## The problem
Without any pictures, retype exactly the lines that begin at the one holding "You are a computer-use" and end at the last line of the data below.

Dataset entries

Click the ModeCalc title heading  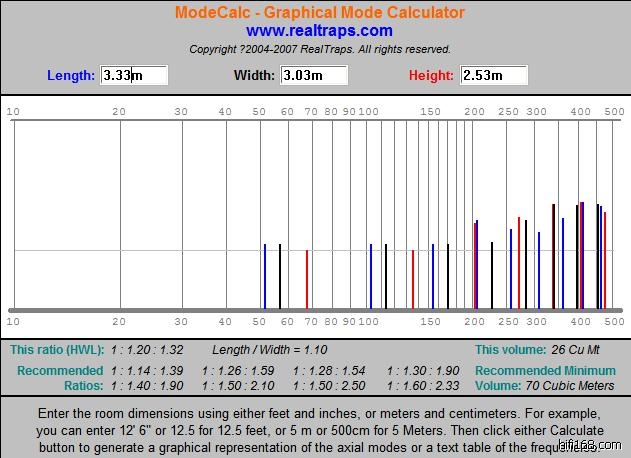[x=319, y=13]
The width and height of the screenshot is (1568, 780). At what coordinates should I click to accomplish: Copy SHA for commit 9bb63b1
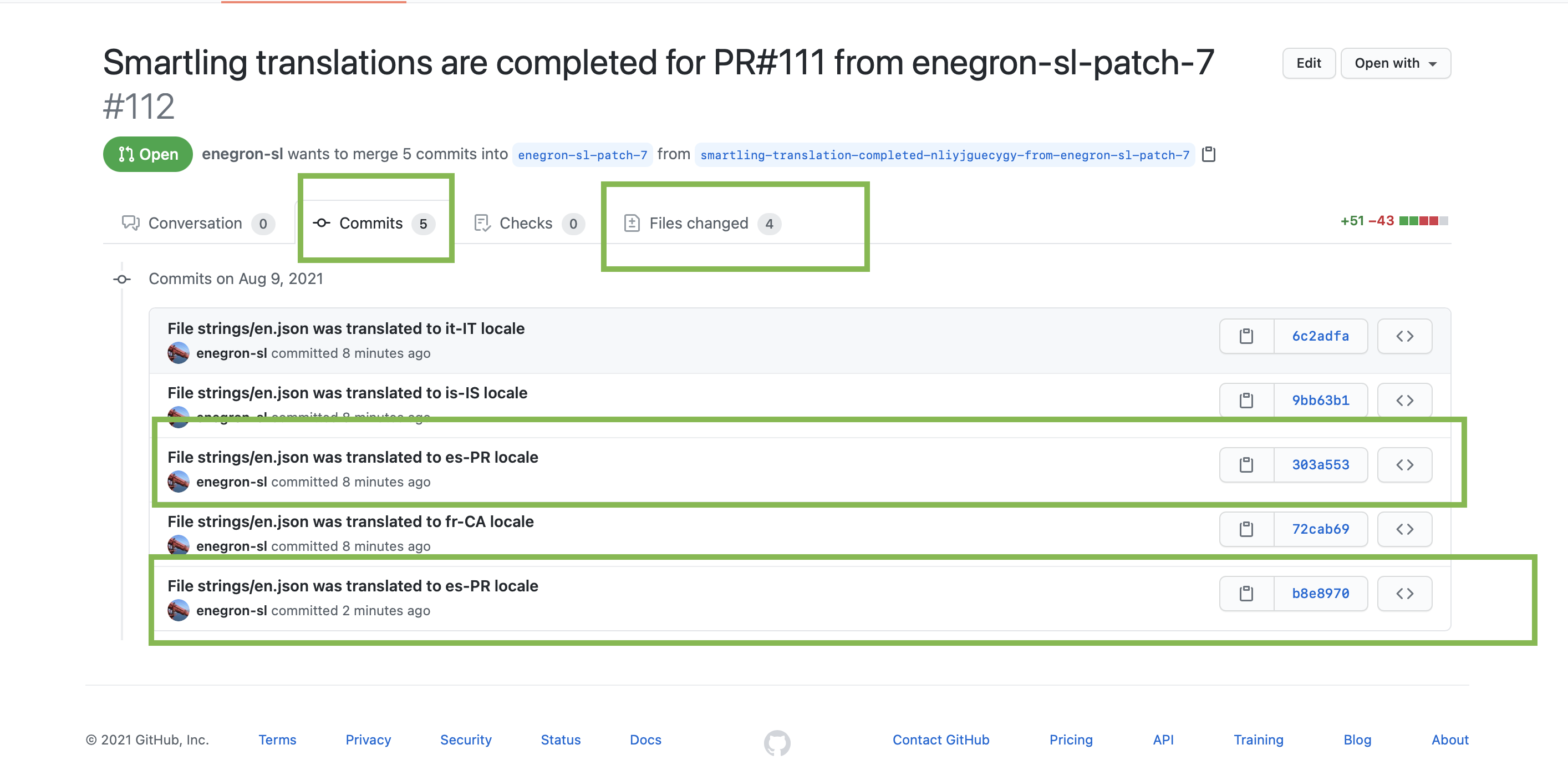[1246, 401]
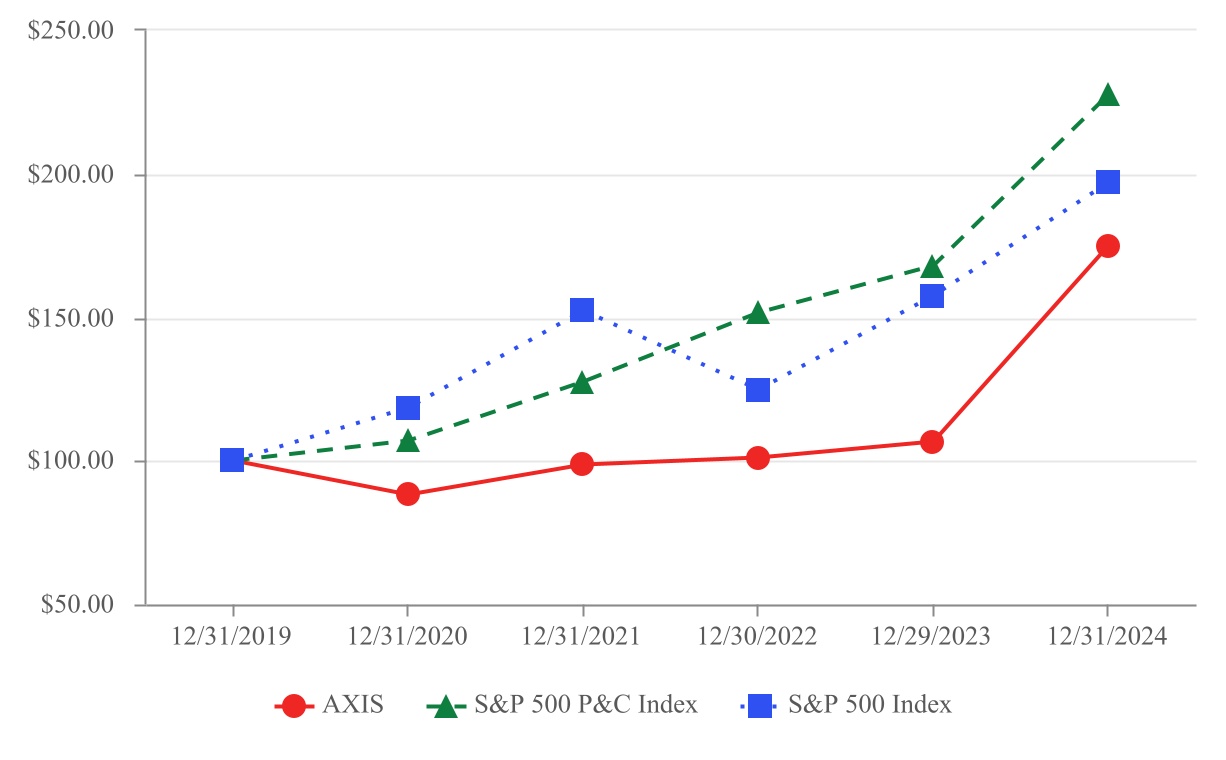
Task: Click green P&C triangle at 12/31/2020
Action: (407, 441)
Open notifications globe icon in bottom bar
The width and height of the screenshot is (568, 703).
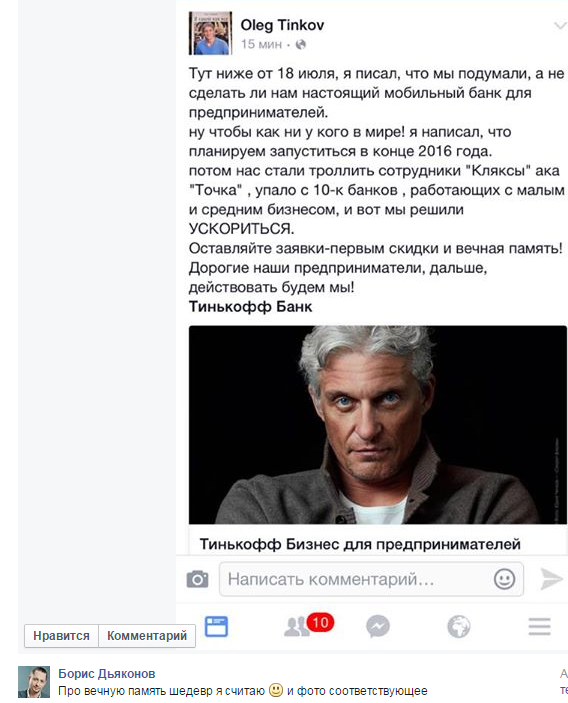tap(459, 626)
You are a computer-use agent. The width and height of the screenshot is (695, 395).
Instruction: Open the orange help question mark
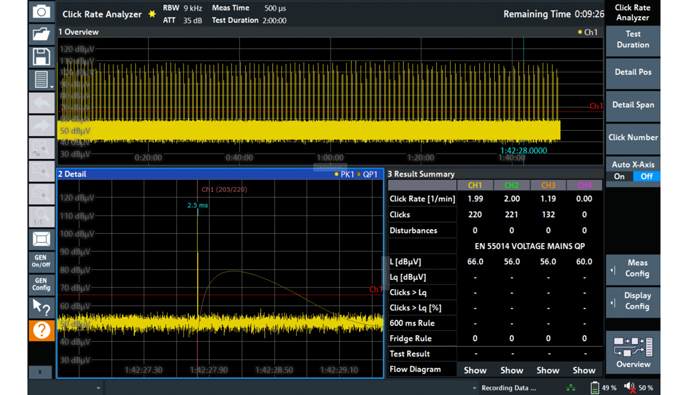click(x=41, y=330)
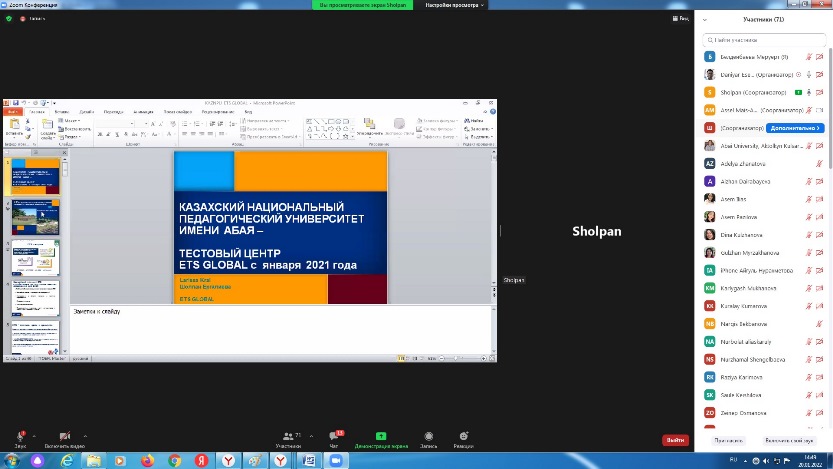Click the green Демонстрация экрана share button
Viewport: 833px width, 469px height.
click(381, 436)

## Answer
You are a computer-use agent. The width and height of the screenshot is (695, 395).
Instruction: Open the orange help question mark
click(x=41, y=330)
Click the green Демонстрация экрана share button
Viewport: 833px width, 469px height.
click(381, 436)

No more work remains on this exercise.